§ **Required action**:
Without any omission, reproduce the records that follow.

══ Source material ══

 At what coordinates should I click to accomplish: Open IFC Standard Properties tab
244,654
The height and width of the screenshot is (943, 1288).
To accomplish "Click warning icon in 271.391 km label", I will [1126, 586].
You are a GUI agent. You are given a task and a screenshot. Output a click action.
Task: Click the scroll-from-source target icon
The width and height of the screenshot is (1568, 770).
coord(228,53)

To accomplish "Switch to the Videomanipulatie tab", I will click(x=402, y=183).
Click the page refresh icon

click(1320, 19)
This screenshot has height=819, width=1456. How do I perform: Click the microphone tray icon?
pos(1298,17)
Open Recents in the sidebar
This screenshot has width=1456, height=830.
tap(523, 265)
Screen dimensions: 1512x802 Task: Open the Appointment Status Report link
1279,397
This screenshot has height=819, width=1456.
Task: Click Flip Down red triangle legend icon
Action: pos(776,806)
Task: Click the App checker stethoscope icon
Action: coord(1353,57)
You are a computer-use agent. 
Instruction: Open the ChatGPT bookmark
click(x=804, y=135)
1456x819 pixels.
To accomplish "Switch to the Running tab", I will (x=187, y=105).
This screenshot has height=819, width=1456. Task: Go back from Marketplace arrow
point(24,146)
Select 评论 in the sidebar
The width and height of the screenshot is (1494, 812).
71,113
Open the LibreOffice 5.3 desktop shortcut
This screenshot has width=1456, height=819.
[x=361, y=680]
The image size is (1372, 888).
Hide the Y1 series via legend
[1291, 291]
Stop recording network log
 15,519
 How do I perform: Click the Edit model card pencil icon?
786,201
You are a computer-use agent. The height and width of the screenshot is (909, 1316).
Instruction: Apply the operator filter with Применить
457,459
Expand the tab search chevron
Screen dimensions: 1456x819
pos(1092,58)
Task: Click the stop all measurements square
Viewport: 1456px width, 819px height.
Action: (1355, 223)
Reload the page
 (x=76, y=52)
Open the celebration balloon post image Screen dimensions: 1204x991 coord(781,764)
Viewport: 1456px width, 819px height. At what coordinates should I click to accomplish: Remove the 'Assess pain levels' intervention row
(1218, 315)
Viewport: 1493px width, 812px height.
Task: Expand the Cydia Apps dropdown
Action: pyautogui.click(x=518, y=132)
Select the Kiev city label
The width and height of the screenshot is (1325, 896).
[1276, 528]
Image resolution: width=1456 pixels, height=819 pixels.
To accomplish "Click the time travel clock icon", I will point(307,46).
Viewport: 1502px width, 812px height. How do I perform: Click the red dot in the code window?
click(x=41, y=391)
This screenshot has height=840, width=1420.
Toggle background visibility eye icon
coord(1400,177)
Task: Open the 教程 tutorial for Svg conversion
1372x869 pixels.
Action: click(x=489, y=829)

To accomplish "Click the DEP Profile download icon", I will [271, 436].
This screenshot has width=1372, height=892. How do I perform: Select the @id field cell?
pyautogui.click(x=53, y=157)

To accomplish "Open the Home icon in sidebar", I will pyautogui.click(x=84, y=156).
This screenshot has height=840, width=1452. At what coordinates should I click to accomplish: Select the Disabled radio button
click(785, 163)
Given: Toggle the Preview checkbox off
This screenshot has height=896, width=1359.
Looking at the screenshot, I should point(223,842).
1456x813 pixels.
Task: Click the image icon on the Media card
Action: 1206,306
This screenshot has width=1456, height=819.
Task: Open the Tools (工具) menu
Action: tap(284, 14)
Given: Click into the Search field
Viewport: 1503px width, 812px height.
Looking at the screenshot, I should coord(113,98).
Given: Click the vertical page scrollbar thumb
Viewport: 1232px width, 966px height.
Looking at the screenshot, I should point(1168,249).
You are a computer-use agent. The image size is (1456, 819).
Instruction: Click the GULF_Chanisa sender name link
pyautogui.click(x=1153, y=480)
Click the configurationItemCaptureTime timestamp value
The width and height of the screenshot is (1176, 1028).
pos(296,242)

═══

§ **Exercise solution**:
 At what coordinates should I click to accomplish: Open IFC Standard Properties tab
244,654
The height and width of the screenshot is (943, 1288).
To accomplish "Click warning icon in 271.391 km label", I will [1126, 586].
You are a GUI agent. You are given a task and a screenshot. Output a click action.
Task: Click the scroll-from-source target icon
The width and height of the screenshot is (1568, 770).
coord(228,53)

To accomplish "Switch to the Videomanipulatie tab", I will click(x=402, y=183).
Click the page refresh icon

click(1320, 19)
This screenshot has height=819, width=1456. How do I perform: Click the microphone tray icon?
pos(1298,17)
Open Recents in the sidebar
This screenshot has width=1456, height=830.
tap(523, 265)
Screen dimensions: 1512x802 Task: Open the Appointment Status Report link
1279,397
This screenshot has height=819, width=1456.
Task: Click Flip Down red triangle legend icon
Action: pos(776,806)
Task: Click the App checker stethoscope icon
Action: coord(1353,57)
You are a computer-use agent. 
Instruction: Open the ChatGPT bookmark
click(x=804, y=135)
1456x819 pixels.
To accomplish "Switch to the Running tab", I will (x=187, y=105).
This screenshot has height=819, width=1456. Task: Go back from Marketplace arrow
point(24,146)
Select 评论 in the sidebar
The width and height of the screenshot is (1494, 812).
71,113
Open the LibreOffice 5.3 desktop shortcut
This screenshot has width=1456, height=819.
[x=361, y=680]
The image size is (1372, 888).
Hide the Y1 series via legend
[1291, 291]
Stop recording network log
 15,519
 How do I perform: Click the Edit model card pencil icon?
786,201
You are a computer-use agent. The height and width of the screenshot is (909, 1316).
Instruction: Apply the operator filter with Применить
457,459
Expand the tab search chevron
Screen dimensions: 1456x819
pos(1092,58)
Task: Click the stop all measurements square
Viewport: 1456px width, 819px height.
Action: (1355, 223)
Reload the page
 (x=76, y=52)
Open the celebration balloon post image Screen dimensions: 1204x991 coord(781,764)
Viewport: 1456px width, 819px height. At what coordinates should I click to accomplish: Remove the 'Assess pain levels' intervention row
(1218, 315)
Viewport: 1493px width, 812px height.
Task: Expand the Cydia Apps dropdown
Action: pyautogui.click(x=518, y=132)
Select the Kiev city label
The width and height of the screenshot is (1325, 896).
[1276, 528]
Image resolution: width=1456 pixels, height=819 pixels.
To accomplish "Click the time travel clock icon", I will point(307,46).
Viewport: 1502px width, 812px height. How do I perform: Click the red dot in the code window?
click(x=41, y=391)
This screenshot has height=840, width=1420.
Toggle background visibility eye icon
coord(1400,177)
Task: Open the 教程 tutorial for Svg conversion
1372x869 pixels.
Action: click(x=489, y=829)

To accomplish "Click the DEP Profile download icon", I will [271, 436].
This screenshot has width=1372, height=892. How do I perform: Select the @id field cell?
pyautogui.click(x=53, y=157)

To accomplish "Open the Home icon in sidebar", I will pyautogui.click(x=84, y=156).
This screenshot has height=840, width=1452. At what coordinates should I click to accomplish: Select the Disabled radio button
click(785, 163)
Given: Toggle the Preview checkbox off
This screenshot has height=896, width=1359.
Looking at the screenshot, I should point(223,842).
1456x813 pixels.
Task: Click the image icon on the Media card
Action: 1206,306
This screenshot has width=1456, height=819.
Task: Open the Tools (工具) menu
Action: tap(284, 14)
Given: Click into the Search field
Viewport: 1503px width, 812px height.
Looking at the screenshot, I should coord(113,98).
Given: Click the vertical page scrollbar thumb
Viewport: 1232px width, 966px height.
Looking at the screenshot, I should point(1168,249).
You are a computer-use agent. The image size is (1456, 819).
Instruction: Click the GULF_Chanisa sender name link
pyautogui.click(x=1153, y=480)
Click the configurationItemCaptureTime timestamp value
The width and height of the screenshot is (1176, 1028).
pos(296,242)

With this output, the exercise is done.